Due to the rarity of this neoplasm, it is not always possible to predict the presence of this tumor preoperatively on the basis of clinical and radiological findings.

The possibility of sclerosing stromal tumor should always be kept in young patients with ovarian mass, as these are benign and can be treated successfully by enucleation or unilateral ovariotomy.

REFERENCES

1.    Chalvardjian A, Scully RE. Sclerosing stromal tumor of the ovary.
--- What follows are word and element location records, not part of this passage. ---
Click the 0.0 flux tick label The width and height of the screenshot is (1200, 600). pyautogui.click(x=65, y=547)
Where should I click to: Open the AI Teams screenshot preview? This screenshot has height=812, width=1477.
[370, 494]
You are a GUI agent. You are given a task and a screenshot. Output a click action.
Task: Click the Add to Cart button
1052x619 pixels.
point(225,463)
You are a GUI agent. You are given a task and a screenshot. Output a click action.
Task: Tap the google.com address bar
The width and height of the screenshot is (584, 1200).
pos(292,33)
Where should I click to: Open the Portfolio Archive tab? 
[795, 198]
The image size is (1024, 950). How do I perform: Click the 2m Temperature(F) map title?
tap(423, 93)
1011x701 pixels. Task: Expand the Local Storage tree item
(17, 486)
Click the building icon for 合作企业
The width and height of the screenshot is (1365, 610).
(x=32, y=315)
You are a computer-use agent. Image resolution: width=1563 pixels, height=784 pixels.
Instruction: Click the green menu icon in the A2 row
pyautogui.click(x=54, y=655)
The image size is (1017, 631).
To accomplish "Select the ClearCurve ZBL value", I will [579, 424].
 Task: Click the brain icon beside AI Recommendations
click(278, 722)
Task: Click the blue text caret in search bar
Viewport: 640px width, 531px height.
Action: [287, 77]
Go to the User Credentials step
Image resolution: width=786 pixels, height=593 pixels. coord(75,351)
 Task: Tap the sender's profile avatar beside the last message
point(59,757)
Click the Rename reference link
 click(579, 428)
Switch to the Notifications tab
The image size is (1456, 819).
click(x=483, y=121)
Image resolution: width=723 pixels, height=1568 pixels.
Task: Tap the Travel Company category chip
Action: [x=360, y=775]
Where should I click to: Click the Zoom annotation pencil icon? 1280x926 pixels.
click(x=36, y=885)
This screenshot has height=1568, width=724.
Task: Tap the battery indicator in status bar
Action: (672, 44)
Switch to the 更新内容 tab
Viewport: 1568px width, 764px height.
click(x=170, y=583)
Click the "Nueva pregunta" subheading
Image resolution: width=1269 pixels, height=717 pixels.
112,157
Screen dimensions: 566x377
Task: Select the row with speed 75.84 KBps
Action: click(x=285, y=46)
PubMed 1973;31:664-70.
2.    Kim JY, Jung KJ, Chung DS, et al. Sclerosing stromal tumor of the ovary. MR–pathologic correlation in three cases. Korean J Radiol 2003;4:194-9.
3.    Liang YF, Zeng JC, Ruan JB, et al. Ovarian sclerosing stromal tumor in a young woman with ectopic preg- nancy: clinical, pathological and immunohistological studies. Int J Clin Exp Pathol 2013;7:456-9.
4.    Kaygusuz EI, Cesur S, Cetiner H, et al. Sclerosing stromal tumor in young women: clinicopathologic and immune-histochemical spectrum. J Clin Diagn Res 2013; 7:1932-1935.
5.    Zekioglu O, Ozdemir N, Terek C, et al. Clinicopathological and immunohistochemical analysis of sclerosing stromal tumor of the ovary. Arch Gynecol Obstet 2010; 282(6): 671-6.